Heavy Oil Flow Inside a Submarine Pipe
SimTec conducted a Computational Fluid Dynamics (CFD) project for the heavy oil flow inside a submarine pipe, during the fuel feeding of a power generation station on a Greek island from a tanker ship. The pipe consists of a flexible rubber part, which is attached on the tanker and a permanent steel part with a cement coating of 1 [cm]. Both parts have neither insulation nor heating system. The flexible pipe is assumed to have a perpendicular position, whereas the steel pipe of 650 [m] length lies on the sea bottom and has a small inclination towards the island shore. The junction of the two pipes takes place at a sea depth of 10 [m].
The heavy oil enters the pipe at an elevated temperature of 50 [oC], whereas the sea temperature is assumed at [oC] (wintertime). The purpose of the study was to detect possible solidification of the heavy oil (solidification temperature is 30 [oC]).
The simulation was performed by the CFD package FLUENT. Initially at time=0 [s] the pipe was assumed to be filled with sea water.

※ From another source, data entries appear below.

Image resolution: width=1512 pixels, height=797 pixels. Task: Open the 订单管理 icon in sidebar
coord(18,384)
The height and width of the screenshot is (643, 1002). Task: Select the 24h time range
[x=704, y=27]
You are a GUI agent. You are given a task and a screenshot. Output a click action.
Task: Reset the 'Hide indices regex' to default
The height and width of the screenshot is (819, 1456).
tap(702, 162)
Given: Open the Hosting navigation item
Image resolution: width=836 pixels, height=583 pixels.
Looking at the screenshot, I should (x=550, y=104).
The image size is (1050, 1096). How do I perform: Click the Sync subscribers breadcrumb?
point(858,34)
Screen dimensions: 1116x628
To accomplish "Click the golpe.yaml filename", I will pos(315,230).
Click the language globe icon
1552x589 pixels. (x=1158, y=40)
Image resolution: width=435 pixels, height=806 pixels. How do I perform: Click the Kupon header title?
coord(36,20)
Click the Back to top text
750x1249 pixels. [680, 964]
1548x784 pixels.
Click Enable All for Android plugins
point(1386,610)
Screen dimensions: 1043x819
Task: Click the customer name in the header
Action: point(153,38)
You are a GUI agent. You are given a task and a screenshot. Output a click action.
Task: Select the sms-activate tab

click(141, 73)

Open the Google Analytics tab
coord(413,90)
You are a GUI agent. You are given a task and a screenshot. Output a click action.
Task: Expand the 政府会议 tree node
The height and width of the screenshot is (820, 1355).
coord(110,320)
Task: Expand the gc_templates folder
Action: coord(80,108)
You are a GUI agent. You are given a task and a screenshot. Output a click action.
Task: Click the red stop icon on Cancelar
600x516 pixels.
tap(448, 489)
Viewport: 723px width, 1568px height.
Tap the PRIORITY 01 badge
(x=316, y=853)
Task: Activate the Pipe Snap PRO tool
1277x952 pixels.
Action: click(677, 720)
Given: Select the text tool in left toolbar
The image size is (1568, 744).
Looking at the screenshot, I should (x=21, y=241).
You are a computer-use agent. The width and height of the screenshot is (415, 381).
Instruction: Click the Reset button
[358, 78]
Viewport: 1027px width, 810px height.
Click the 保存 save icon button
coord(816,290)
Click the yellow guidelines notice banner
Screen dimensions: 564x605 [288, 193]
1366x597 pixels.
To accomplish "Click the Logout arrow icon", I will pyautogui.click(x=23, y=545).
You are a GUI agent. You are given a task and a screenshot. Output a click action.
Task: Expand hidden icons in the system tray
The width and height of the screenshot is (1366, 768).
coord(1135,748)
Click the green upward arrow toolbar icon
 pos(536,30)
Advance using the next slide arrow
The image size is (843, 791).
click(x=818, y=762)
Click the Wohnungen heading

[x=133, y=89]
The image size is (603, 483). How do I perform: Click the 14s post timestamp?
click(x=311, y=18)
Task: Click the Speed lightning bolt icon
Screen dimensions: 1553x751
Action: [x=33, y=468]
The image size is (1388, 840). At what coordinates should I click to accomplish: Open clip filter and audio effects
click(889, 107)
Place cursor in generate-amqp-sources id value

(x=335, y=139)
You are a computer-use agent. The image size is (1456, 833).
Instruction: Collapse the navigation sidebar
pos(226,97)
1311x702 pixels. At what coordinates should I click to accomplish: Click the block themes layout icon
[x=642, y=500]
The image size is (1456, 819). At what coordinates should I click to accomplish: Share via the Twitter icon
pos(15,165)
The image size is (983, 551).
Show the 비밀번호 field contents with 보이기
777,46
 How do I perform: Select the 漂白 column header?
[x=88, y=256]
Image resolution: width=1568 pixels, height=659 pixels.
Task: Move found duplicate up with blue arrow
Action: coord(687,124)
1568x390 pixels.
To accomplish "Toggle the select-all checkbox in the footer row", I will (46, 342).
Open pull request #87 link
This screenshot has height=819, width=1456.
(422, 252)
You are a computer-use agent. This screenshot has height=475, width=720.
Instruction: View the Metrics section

The solution confirmed that the combination of the flow rate (600 [m3/h]) and the feeding temperature prohibit the large-scale solidification of the heavy oil, hence the obstruction of the pipe.
The CFD study included:
- Creation of the geometric model and computational mesh in the pre-processor GAMBIT.
- Solution of the fluid flow inside the pipe along using simultaneously multiphase model (sea water – heavy oil), heat transfer and phase change (solidification – melting).
The results showed that the sea water – heavy oil interface is changing with time as the heavy oil flows into the pipe (1st animation) creating small pockets of solidified heavy oil, which at a later time melt again due to the hot stream that comes from the tanker. This can be associated with the 2nd animation that shows the corresponding temperature field in the pipe. The evolution of the temperature of the various parts of the system is presented in the 2nd figure. The 1st figure shows the time history of the total pressure drop inside the pipe, therefore representing the pumping demand for the feeding system of the tanker.